Panic breaks out among the crowd; Nuncio orders his men to take away Benedetta for burning. However, through a dramatic turn of events, the crowd breaks free in a rage against the Nuncio, and the stake at which Benedetta was hoisted for execution catches fire. Thankfully, while the mob is chasing the Nuncio, Bartolomea manages to free Benedetta. She also spots a piece of broken pottery near her foot, understanding that Benedetta had inflicted the stigmata upon herself to agitate the crowd against the Nuncio and save her.
Meanwhile, the Nuncio is roughed up by the crowd, unclothed to reveal his plague sores, and stabbed by an enraged woman. Benedetta approaches him in his dying moments. He asks her if he were destined to go to heaven or hell. She tells him that he would go to heaven, and he accuses her of lying till the end. The Nuncio has understood that Benedetta was a scheming mind and all her godly encounters were nothing but a figment of her imagination that she was freely using to manipulate the crowd. Bartolomea and Benedetta are about to flee the town when they spot Sister Felicita walking into the burning stake. She dies in the town center, and we assume that this death stops the spread of the plague in the town of Pescia.

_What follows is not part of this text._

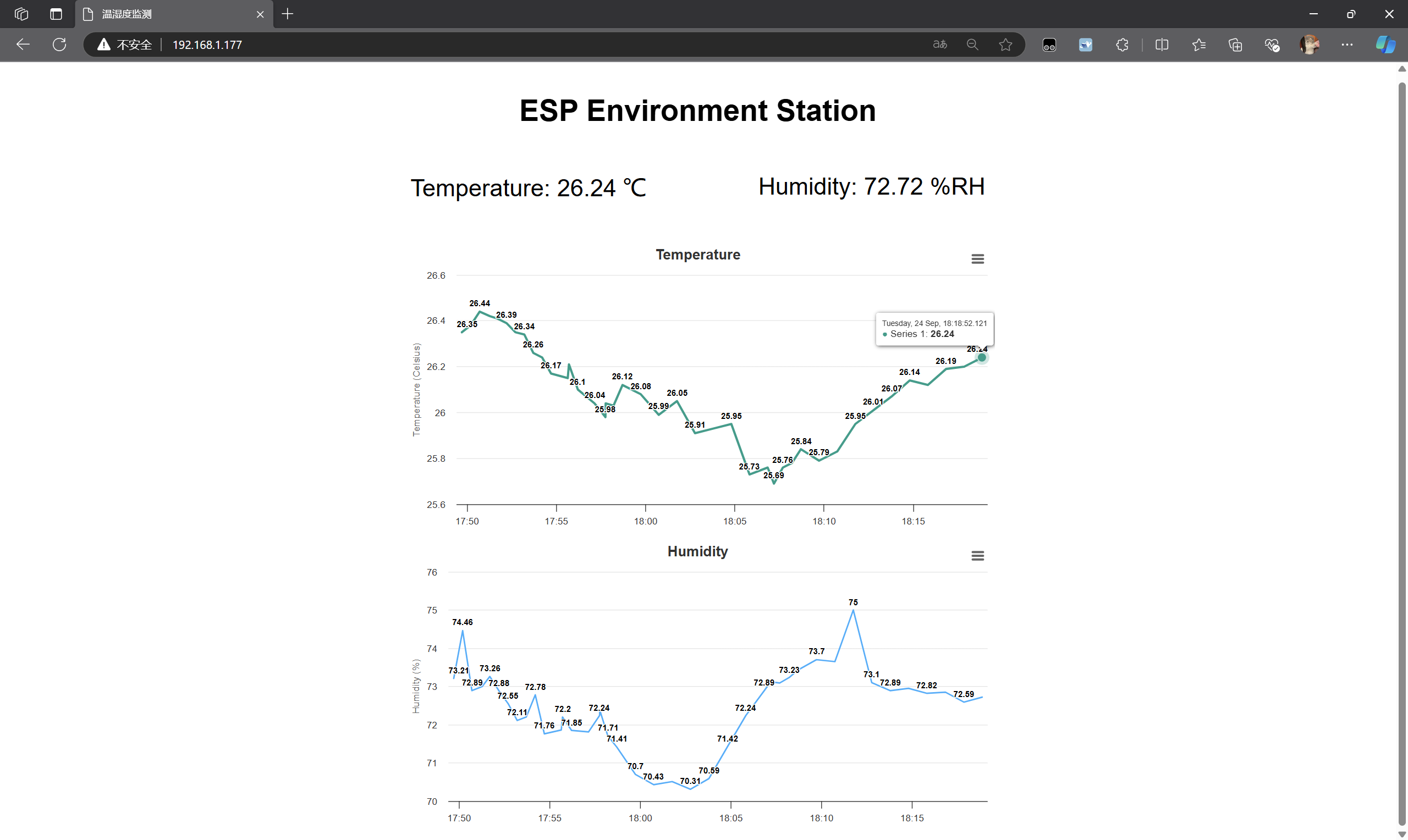Click the highlighted 26.24 point on Temperature chart
Viewport: 1408px width, 840px height.
pyautogui.click(x=981, y=357)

In the next scene, we find Bartolomea and Benedetta lying in each other’s arms. They appear to be in an abandoned cave or stable where they have sheltered far away from the town. Benedetta observes thick black smoke rising from the town and begins to dress up. She says that she needs to go back to her home, the convent, and tells Bartolomea off when she says that her life in the convent was a thing of the past. Bartolomea proposes to go somewhere new together, but Benedetta asks if they are going to survive by stealing food or selling their bodies in such a life.
Benedetta is convinced that the people of the town won’t execute her anymore. An angry Bartolomea confronts her about the truth of her stigmata, asking her to stop with the hypocrisy. But Benedetta seems convinced that even if she were to be burnt, God wouldn’t let the flames touch her. She says that a miracle of that nature would be her gift to her unbelieving lover. She kisses Bartolomea and tells her, almost with an air of tragic resignation, that she was a naïve girl and that was part of her magic. It can be considered to be her only vocal acceptance of her love for Bartolomea. After this, she walks away to the town leaving an angry Bartolomea hurling expletives at her.
In the end, a title card appears telling us that Benedetta lived till 70 in that town. She was sometimes allowed to attend mass and eat with the other sisters in the convent. The plague, which ravaged the countryside, had spared Pescia. The film doesn’t clearly tell us whether or not Benedetta’s stigmata was supernatural or self-inflicted for rising the ranks among the sisters in the convent. The confusion is part of its charm and its criticism.